## PASSAGE SHOWN
Segment Open
What was it in Dodge City that appealed to you?
It was the crashing action on a large scale and very vibrant, dashing characters. I always say my whole mindset was poisoned by Errol Flynn movies and Max Steiner scores. Steiner was even better than the movies. I don’t know, it got me hooked on the West, and I’ve been rather that way ever since.
Let’s get your thoughts on some characters that appear in your historicals. George Custer?
I didn’t like him. I’m not a Custer fan, and that’s why I did the massacre sequence in Heaven and Hell. I’ve read a lot about him, I tried to be open-minded and I got a lot of flack from his partisans, but that’s just my take on him.
Bill Cody?
Well, a wonderful, flamboyant showman, kind of a sad figure, but certainly one of the major images that shaped the American West. Regardless of what he did for ego or money or because he needed drinking change, he was a major figure in the awareness of the American West, and so I would have to put a gold star by his name.
It’s not a person, but the building of the Transcontinental Railroad?
Segment Closed
## ACTIVITY LIST
1 > Transcribe the stretch of the interview from "What was it" through "take on him.".
2 > In the interview, which sequence did the speaker do because of not being a Custer fan?

[Saved data entries]
Segment Open
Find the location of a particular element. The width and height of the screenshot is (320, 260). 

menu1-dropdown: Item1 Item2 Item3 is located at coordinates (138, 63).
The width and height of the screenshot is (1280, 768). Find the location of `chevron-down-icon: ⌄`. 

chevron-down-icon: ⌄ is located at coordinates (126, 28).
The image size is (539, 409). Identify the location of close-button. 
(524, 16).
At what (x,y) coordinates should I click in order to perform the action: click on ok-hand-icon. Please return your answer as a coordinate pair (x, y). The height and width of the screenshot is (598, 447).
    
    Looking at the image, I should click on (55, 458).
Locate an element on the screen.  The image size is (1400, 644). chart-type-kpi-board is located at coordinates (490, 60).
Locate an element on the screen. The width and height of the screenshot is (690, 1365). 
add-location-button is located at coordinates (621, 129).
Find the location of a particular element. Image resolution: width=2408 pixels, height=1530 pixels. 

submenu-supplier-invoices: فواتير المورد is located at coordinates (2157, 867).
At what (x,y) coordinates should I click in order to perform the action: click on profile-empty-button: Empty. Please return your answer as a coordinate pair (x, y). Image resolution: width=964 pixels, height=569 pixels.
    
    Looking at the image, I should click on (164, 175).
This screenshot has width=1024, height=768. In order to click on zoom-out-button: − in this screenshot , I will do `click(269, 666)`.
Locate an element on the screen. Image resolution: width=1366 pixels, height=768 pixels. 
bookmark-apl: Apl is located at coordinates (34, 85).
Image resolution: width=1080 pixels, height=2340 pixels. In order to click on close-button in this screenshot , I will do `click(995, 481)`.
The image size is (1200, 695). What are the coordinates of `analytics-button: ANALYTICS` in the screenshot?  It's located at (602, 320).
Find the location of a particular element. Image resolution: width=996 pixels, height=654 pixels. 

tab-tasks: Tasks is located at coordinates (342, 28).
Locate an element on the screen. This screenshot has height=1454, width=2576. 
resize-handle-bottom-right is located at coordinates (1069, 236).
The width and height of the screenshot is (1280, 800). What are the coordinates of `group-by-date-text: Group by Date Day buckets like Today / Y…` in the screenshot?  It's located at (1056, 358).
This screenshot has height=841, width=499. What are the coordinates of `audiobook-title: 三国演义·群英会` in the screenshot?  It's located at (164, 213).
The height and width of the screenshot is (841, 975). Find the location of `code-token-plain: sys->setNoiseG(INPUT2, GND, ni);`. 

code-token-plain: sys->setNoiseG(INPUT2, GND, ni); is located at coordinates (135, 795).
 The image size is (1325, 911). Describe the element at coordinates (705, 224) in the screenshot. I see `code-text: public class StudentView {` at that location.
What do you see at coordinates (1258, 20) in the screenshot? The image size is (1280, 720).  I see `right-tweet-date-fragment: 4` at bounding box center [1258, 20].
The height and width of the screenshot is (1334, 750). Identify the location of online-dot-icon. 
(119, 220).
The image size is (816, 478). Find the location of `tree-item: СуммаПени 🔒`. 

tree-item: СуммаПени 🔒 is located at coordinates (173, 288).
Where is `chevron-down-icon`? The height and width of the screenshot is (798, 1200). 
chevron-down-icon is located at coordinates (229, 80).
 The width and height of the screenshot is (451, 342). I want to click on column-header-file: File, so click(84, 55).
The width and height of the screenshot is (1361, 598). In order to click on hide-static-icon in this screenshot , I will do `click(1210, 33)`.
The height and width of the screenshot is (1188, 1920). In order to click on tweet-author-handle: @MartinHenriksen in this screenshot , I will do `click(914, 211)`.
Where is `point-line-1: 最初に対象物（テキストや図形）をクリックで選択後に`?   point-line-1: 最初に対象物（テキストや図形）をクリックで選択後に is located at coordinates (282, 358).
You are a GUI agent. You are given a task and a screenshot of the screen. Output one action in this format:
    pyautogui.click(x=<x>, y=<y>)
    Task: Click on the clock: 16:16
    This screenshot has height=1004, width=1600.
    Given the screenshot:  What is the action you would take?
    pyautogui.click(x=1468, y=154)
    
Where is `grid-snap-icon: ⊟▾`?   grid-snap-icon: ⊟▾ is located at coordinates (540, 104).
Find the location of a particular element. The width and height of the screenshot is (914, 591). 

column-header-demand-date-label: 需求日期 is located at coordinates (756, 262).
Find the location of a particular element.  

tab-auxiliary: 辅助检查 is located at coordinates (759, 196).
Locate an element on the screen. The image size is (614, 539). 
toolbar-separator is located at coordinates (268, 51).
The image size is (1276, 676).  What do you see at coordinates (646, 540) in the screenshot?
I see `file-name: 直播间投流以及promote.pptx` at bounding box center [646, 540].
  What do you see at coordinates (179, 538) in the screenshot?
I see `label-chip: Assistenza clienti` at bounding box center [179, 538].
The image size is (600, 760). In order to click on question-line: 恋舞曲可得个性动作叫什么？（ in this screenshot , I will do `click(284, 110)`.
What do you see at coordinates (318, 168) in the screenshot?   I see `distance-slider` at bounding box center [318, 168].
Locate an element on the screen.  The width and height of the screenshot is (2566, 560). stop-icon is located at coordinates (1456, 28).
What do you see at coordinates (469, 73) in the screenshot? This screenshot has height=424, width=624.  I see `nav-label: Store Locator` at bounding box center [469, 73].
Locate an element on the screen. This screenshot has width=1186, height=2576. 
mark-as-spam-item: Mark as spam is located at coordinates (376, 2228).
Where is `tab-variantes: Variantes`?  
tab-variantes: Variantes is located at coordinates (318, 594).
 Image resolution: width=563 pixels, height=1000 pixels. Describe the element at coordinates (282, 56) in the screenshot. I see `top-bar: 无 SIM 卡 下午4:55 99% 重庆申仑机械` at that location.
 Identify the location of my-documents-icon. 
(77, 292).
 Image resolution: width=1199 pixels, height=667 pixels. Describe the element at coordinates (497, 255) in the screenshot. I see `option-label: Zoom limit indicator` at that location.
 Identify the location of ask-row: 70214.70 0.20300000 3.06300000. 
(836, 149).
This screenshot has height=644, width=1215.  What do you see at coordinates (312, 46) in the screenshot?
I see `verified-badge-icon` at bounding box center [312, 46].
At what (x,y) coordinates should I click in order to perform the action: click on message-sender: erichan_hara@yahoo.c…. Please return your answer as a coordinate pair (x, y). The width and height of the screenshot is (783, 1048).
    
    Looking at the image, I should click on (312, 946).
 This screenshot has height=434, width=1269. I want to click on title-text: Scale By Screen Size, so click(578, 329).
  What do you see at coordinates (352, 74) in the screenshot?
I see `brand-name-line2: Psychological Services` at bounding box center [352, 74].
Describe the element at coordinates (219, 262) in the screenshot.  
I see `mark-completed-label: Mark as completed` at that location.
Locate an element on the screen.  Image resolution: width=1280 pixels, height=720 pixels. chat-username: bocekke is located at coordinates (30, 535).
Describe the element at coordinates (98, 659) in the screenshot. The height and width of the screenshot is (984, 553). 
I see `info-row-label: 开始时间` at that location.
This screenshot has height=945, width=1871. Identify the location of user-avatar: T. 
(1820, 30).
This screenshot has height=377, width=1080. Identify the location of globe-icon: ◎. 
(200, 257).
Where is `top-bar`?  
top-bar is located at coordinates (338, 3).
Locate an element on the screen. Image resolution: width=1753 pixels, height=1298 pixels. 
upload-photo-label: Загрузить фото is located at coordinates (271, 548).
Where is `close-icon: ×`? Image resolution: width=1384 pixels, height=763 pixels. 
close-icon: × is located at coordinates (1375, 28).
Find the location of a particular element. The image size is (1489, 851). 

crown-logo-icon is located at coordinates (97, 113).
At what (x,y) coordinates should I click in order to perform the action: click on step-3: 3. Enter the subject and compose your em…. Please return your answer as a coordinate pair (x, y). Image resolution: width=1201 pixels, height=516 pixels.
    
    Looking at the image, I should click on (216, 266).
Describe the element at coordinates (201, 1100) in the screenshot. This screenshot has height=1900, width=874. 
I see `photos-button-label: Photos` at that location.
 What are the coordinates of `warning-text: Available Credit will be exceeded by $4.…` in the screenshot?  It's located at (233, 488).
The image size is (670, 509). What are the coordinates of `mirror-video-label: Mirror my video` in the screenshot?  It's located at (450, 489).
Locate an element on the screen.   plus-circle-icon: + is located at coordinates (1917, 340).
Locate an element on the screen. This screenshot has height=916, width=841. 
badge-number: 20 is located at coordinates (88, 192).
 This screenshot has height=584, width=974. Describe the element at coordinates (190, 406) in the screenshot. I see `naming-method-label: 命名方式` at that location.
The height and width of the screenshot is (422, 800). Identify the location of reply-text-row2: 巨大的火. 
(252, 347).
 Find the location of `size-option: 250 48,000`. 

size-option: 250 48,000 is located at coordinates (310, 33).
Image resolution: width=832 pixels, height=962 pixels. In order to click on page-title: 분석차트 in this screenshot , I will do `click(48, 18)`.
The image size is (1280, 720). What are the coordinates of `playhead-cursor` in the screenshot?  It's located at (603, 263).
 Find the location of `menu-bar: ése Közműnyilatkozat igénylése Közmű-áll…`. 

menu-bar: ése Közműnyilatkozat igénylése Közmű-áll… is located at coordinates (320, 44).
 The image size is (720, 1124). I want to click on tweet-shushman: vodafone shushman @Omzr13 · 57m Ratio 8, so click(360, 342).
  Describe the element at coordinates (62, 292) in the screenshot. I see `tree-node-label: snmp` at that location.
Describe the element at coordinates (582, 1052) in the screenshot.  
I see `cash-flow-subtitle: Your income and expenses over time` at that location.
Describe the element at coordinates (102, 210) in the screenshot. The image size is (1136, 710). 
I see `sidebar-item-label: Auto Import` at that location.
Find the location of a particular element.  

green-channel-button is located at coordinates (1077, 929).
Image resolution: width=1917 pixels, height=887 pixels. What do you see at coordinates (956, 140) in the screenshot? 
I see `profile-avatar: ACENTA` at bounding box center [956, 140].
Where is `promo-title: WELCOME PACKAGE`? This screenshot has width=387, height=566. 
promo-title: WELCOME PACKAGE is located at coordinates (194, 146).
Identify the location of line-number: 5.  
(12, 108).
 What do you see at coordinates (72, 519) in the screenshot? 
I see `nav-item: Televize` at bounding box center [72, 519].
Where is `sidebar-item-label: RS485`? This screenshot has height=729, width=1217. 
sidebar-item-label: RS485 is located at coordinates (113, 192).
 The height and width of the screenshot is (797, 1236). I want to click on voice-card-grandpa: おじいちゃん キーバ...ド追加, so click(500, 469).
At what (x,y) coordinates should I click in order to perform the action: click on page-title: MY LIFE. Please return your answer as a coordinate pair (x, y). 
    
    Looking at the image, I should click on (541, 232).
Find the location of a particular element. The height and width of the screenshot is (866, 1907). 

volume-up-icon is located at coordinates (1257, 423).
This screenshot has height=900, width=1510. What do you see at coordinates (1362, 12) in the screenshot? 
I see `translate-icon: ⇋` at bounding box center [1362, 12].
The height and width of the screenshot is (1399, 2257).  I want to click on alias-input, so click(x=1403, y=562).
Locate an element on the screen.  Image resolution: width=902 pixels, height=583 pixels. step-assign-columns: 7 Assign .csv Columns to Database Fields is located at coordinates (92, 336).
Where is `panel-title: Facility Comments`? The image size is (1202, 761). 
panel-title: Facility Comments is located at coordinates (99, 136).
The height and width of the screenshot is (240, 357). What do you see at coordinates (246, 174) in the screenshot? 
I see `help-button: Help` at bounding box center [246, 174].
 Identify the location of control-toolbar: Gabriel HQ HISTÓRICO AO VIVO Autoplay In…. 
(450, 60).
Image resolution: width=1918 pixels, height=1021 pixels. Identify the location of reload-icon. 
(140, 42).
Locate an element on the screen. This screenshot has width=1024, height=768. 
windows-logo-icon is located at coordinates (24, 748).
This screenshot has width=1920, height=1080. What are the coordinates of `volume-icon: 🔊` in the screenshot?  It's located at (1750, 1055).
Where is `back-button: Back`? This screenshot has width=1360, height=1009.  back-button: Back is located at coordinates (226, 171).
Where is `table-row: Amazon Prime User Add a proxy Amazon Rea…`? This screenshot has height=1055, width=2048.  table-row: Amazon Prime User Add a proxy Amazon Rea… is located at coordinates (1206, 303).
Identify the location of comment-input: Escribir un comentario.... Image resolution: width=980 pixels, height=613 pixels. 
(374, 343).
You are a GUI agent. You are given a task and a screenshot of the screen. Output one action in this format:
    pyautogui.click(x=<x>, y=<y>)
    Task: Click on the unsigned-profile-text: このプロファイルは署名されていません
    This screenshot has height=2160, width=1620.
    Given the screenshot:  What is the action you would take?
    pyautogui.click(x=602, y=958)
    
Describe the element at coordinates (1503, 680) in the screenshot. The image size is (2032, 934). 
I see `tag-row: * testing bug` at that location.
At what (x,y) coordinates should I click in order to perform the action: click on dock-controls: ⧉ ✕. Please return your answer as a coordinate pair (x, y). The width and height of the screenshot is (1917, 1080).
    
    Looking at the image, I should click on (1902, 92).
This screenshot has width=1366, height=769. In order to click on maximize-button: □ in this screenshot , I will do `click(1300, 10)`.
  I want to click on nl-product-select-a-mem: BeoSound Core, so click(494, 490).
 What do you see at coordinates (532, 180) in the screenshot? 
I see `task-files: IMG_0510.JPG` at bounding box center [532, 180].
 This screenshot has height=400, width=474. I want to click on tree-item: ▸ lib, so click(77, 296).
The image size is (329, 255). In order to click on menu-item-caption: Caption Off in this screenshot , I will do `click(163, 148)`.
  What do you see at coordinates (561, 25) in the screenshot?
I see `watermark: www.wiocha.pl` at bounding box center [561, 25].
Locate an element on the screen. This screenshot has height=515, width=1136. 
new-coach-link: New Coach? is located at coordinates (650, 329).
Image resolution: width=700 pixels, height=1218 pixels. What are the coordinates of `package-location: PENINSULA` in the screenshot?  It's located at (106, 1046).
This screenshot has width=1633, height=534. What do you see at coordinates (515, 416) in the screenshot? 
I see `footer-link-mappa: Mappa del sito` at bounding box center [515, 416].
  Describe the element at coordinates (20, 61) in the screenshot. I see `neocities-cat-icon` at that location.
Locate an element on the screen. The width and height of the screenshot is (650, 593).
Segment Closed
## COMPLETED EXERCISE
1 >
What was it in Dodge City that appealed to you?
It was the crashing action on a large scale and very vibrant, dashing characters. I always say my whole mindset was poisoned by Errol Flynn movies and Max Steiner scores. Steiner was even better than the movies. I don’t know, it got me hooked on the West, and I’ve been rather that way ever since.
Let’s get your thoughts on some characters that appear in your historicals. George Custer?
I didn’t like him. I’m not a Custer fan, and that’s why I did the massacre sequence in Heaven and Hell. I’ve read a lot about him, I tried to be open-minded and I got a lot of flack from his partisans, but that’s just my take on him.

2 > The massacre sequence in Heaven and Hell.